Work instruction:
Go over the lines below, and when one contains the word "blue", copy it.

Record set:
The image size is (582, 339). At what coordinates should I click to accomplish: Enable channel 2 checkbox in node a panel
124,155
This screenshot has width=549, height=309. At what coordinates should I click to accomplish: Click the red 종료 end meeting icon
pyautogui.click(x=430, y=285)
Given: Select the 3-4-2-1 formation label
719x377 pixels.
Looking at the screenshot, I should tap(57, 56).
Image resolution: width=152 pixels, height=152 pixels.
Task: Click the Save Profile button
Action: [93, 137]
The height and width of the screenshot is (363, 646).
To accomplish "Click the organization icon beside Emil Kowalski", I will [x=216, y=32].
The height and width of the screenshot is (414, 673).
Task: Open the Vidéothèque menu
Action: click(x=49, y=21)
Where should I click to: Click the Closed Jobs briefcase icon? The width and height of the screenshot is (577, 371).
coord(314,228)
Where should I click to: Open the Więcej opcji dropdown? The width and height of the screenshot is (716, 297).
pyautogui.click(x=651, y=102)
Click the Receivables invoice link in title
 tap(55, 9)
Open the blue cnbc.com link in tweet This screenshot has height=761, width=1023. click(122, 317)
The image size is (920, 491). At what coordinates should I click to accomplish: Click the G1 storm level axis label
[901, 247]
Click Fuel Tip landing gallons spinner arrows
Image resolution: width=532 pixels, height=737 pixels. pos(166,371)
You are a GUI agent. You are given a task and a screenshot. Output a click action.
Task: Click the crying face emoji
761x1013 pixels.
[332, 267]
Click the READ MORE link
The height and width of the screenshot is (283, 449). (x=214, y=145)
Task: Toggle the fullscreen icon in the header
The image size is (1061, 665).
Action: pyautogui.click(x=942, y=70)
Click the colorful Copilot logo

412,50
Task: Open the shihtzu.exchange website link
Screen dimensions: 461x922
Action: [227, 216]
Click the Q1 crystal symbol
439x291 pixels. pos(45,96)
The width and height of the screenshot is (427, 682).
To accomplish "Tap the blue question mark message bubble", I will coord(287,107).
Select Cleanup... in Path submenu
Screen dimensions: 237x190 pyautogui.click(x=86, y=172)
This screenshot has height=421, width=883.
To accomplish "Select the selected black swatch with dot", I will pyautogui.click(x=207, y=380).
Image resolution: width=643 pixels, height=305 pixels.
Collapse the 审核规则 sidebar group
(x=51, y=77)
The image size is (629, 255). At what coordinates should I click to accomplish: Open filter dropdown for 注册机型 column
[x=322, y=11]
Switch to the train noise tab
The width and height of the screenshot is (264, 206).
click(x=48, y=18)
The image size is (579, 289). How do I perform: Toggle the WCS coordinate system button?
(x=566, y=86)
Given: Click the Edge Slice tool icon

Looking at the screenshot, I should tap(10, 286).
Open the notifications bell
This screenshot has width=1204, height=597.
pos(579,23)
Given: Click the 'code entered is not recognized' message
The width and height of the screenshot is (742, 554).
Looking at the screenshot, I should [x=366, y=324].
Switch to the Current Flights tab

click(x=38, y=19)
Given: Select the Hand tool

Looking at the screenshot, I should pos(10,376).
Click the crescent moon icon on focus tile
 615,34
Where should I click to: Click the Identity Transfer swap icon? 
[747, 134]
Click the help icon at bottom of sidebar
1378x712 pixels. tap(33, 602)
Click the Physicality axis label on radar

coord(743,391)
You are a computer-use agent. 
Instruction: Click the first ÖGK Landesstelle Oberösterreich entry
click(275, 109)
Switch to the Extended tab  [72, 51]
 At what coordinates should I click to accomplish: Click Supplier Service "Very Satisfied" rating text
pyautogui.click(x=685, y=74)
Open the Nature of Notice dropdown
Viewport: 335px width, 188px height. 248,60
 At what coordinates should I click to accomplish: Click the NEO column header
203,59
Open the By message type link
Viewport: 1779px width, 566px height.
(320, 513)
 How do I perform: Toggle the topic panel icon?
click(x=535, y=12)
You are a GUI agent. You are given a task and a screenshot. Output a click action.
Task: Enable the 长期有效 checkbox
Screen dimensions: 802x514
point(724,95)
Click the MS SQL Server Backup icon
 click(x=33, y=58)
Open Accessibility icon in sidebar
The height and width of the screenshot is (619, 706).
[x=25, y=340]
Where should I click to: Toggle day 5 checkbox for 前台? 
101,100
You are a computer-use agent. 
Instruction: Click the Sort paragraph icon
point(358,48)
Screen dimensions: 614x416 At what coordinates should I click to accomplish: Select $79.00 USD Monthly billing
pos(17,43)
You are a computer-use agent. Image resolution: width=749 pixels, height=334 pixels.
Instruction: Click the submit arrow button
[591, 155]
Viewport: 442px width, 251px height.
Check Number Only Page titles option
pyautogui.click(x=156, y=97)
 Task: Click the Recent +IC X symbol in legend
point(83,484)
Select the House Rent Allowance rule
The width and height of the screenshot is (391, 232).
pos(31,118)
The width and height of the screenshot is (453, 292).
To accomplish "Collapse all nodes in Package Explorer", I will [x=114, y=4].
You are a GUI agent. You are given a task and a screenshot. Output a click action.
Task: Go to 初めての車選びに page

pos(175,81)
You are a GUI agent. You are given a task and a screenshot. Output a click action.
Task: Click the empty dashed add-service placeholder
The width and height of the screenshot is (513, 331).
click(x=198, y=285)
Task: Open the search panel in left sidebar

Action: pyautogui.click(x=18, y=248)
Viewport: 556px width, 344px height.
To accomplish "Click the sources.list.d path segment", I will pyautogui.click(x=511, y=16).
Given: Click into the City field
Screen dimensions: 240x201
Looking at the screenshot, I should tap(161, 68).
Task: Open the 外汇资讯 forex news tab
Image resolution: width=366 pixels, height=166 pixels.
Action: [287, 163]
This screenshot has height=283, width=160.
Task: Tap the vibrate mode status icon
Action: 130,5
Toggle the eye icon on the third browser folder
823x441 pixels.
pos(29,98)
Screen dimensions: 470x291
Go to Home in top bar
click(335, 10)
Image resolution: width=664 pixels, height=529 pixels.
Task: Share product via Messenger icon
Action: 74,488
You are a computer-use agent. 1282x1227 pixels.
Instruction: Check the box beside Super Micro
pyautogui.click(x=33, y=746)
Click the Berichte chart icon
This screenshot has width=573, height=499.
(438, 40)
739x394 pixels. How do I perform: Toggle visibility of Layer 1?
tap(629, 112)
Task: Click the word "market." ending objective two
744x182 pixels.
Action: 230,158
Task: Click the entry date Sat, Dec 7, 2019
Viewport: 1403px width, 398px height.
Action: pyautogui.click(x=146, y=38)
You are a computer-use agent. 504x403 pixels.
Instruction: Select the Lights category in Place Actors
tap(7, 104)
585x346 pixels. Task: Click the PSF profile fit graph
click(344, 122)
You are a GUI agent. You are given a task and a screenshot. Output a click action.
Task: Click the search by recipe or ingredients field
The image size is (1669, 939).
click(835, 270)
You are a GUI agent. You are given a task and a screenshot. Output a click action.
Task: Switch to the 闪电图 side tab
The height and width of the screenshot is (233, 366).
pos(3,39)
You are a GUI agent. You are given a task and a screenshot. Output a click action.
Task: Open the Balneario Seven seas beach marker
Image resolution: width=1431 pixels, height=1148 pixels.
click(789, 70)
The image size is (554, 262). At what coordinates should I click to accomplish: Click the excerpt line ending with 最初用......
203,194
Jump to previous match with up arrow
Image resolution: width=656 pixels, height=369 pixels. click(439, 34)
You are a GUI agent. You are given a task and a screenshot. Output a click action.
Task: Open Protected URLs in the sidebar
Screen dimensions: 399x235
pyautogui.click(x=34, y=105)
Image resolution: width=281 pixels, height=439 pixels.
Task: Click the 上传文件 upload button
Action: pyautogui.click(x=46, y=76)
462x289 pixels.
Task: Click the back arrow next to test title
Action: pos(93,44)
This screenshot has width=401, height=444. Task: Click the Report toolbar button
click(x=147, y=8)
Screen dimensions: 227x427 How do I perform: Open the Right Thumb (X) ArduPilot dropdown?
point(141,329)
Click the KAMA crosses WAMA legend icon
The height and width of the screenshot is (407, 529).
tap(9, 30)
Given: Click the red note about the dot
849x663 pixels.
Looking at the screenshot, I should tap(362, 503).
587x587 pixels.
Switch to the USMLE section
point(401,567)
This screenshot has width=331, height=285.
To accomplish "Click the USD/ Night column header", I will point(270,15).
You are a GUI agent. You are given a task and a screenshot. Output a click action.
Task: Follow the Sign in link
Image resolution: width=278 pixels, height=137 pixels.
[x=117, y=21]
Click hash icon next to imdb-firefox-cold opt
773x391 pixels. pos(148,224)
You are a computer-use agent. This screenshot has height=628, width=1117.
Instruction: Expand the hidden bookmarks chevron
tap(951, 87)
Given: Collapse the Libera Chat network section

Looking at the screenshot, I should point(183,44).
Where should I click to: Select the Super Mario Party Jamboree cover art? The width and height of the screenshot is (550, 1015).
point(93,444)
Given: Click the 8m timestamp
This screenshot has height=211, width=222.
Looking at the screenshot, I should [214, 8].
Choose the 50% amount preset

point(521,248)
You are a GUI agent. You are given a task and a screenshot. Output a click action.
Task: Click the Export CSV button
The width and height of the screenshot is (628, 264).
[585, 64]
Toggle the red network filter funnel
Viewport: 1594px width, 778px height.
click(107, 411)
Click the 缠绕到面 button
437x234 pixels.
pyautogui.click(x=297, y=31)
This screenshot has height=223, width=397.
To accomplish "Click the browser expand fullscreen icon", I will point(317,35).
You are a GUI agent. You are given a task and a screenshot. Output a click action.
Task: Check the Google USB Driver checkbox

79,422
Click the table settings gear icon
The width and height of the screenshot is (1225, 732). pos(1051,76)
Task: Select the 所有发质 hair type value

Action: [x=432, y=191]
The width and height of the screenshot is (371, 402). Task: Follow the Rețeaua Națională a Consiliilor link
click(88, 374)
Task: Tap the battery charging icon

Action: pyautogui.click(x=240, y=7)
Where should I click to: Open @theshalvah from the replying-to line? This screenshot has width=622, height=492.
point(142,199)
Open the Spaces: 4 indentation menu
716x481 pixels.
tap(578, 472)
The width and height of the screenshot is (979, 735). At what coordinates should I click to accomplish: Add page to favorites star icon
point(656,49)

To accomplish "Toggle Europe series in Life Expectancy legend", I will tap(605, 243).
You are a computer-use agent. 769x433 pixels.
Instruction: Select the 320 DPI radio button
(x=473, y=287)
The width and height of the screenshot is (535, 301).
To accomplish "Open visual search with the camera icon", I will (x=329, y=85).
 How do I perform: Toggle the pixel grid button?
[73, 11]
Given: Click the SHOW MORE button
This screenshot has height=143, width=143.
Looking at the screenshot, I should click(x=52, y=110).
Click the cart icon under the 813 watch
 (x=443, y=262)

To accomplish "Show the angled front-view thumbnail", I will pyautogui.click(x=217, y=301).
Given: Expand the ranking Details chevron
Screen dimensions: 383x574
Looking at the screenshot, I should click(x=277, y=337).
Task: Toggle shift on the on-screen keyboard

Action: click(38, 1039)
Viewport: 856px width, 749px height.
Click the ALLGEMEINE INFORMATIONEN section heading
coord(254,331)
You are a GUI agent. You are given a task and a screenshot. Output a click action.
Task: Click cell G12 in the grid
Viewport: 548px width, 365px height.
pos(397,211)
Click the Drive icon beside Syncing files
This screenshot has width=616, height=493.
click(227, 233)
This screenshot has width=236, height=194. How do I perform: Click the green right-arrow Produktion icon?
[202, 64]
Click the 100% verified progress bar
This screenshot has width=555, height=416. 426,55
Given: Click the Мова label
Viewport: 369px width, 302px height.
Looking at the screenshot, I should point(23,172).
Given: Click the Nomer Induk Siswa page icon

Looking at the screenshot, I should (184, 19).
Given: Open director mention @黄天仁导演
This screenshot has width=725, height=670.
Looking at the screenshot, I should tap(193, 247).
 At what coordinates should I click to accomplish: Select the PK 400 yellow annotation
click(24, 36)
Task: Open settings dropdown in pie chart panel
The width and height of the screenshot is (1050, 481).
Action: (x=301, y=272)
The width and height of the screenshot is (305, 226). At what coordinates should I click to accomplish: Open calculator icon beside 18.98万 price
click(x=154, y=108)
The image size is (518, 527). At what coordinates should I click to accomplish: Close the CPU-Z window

Problem solution:
Open the blue cnbc.com link in tweet This screenshot has height=761, width=1023. click(122, 317)
To accomplish "Tap the blue question mark message bubble", I will coord(287,107).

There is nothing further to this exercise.